Wong Kar-wai has become one of the key auteurs of world cinema with its fresh and post modern style. His name is readily recognised in the West for his visually exceptional, highly stylised films. As a director Wong Kar-wai is detectable with bold experimentations and views about film directing; employing aspects of human relations through allusions to alienation and dislocation themes by using a variety of genres. His films are quite extraordinary for their capacity to excite the senses and the intellect, exceeding facile stereotypes of the delicate and exotic east and for the ease with which they cross over from local to global nuances…
The themes explored throughout In the Mood for Love would be transformed in a different perspective in 2046. The film is closely enmeshed with that of Kar-wai’s previous film, as it follows the aftermath of Chow Mo-wan’s unconsummated affair with Su Li-Zhen in 1960s Hong Kong, but also includes some science fiction elements. Kar-wai was certainly pushing the boundaries of his own methods with this film.
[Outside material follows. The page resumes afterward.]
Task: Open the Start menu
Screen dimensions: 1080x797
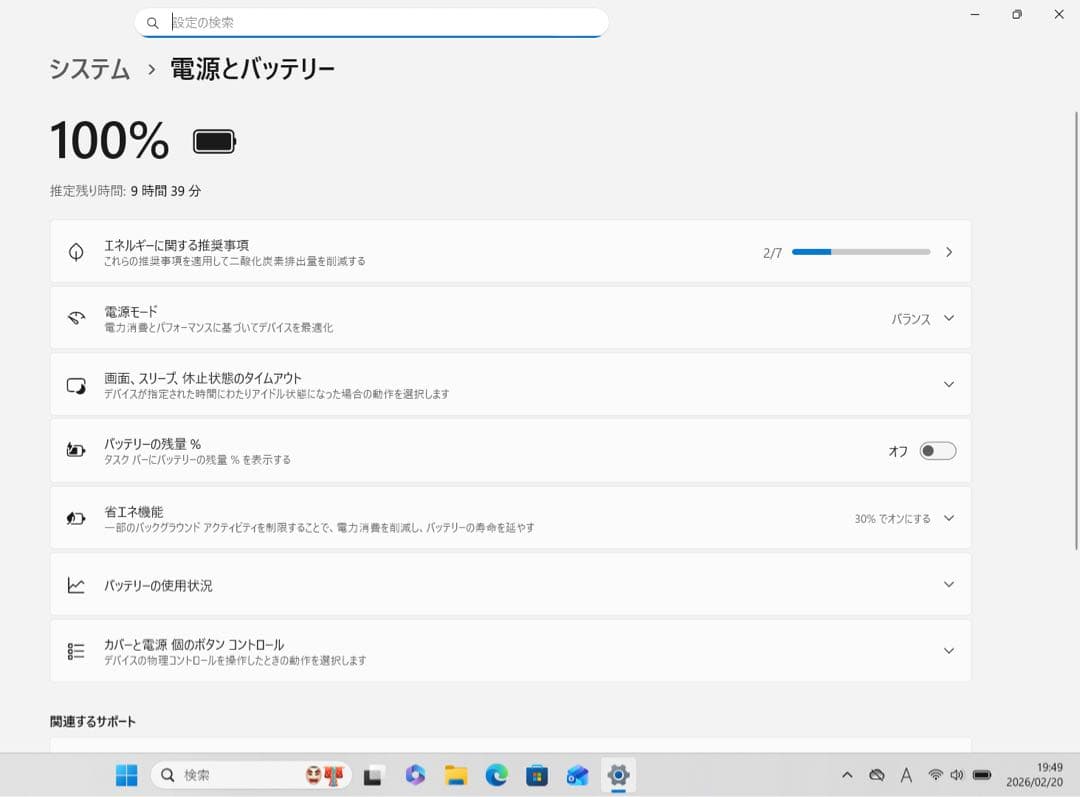Action: (125, 775)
2046 seeks to highlight the emotional reaction to change as it takes effect over time; a delayed reaction that hits as change becomes apparent. Kar-wai repeatedly shows characters slowly overcome by the pain of separation or loss of love. From dark backgrounds, single characters glow like Flemish paintings and characters are placed off centre to activate the space that surrounds them with mystery and depth. It is also worth mentioning that 2046 would be the last collaboration between Kar-waiand Christopher Doyle, as he walked away before the film was completed. The visual aesthetic present in this film is equal to Kar-wai’s previous stylistic achievements that have made his name virtually synonymous with originality and it is on this basis that Hollywood has been drawn to his work.
[Kar-wai’s] unique approach of combining stories of the fast-paced life with the uncertainty of romance has created a consistent chain of ideas about time and love intrinsic in all of his films.
His next film was an experiment in Hollywood terrain. My Blueberry Nights is Kar-wai’s first film in English. It starred Jazz singer Norah Jones in her acting debut, as well as known stars such as Jude Law, David Strathairn, Rachel Weisz, and Natalie Portman. The film follows various characters who are intermingled in the story of a young woman’s soul-searching journey across America to resolve her questions about love, while encountering a series of offbeat characters along the way. My Blueberry Nights is wrought according to Kar-wai’s stylistics trademark giving the image of America his own particular look.
Wong Kar-wai is positioned in the Dogme of international acclaimed auteurs. His art and style of storytelling is built through his personal influences. His unique approach of combining stories of the fast-paced life with the uncertainty of romance has created a consistent chain of ideas about time and love intrinsic in all of his films.